Until recently, supporters of single-sex education have dominated the conversation. However, as the prevalence of single-sex classrooms in public schools grows, so does the criticism of them. While supporters tout the benefits of molding lesson plans specifically to boys or girls, critics worry that gender stereotypes will be enforced through over-specialized curricula and teaching tactics. When supporters note higher test scores in single-sex classrooms, critics point out the gaps in data and the limited research on the subject. Social concerns arise about how students educated in single-sex classrooms will relate with peers of the opposite sex when they go out into the working world.

It’s important to note that single-sex classrooms can legally only be offered as an option, not a requirement, in public schools.

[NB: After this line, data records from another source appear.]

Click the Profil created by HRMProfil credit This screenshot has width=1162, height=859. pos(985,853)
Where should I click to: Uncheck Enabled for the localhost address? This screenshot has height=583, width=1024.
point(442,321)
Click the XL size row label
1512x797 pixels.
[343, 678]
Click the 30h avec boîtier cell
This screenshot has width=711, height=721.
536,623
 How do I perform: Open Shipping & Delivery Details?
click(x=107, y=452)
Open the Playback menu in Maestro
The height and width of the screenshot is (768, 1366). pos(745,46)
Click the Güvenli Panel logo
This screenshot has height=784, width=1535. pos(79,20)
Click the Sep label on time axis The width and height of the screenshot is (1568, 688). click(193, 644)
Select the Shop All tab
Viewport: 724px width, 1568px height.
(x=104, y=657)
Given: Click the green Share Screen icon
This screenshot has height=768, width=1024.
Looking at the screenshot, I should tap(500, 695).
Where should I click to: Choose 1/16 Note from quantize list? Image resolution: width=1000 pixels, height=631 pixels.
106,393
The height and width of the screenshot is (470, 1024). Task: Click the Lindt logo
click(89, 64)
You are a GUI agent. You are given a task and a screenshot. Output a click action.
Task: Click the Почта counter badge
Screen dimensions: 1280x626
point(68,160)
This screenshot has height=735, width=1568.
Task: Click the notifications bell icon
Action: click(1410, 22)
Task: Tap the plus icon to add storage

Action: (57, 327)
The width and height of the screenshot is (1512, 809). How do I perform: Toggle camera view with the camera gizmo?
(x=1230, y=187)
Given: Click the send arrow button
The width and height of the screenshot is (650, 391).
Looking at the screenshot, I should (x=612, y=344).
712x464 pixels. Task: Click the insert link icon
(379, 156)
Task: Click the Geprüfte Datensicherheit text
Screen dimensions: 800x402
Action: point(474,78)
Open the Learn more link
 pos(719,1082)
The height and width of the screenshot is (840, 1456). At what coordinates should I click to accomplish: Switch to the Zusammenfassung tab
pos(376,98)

So far, in districts where the option is offered, parents seem grateful to have more choices when it comes to their children’s educations.

In the interest of full disclosure, I must admit that I’m the product of an all-girls high school. I received an excellent education there and feel most grateful for the social freedom the single-sex environment encouraged.

If you are interested in the debate surrounding single-sex classrooms in public schools, follow the links below to learn more.

Research Spotlight on Single-Gender Education from The NEA

Single-Sex Education: The Pros and Cons from GreatSchools.org

Do you think that all public schools should offer single-sex classrooms? In your experience, what would be the benefits and drawbacks of teaching in a classroom of all boys or all girls?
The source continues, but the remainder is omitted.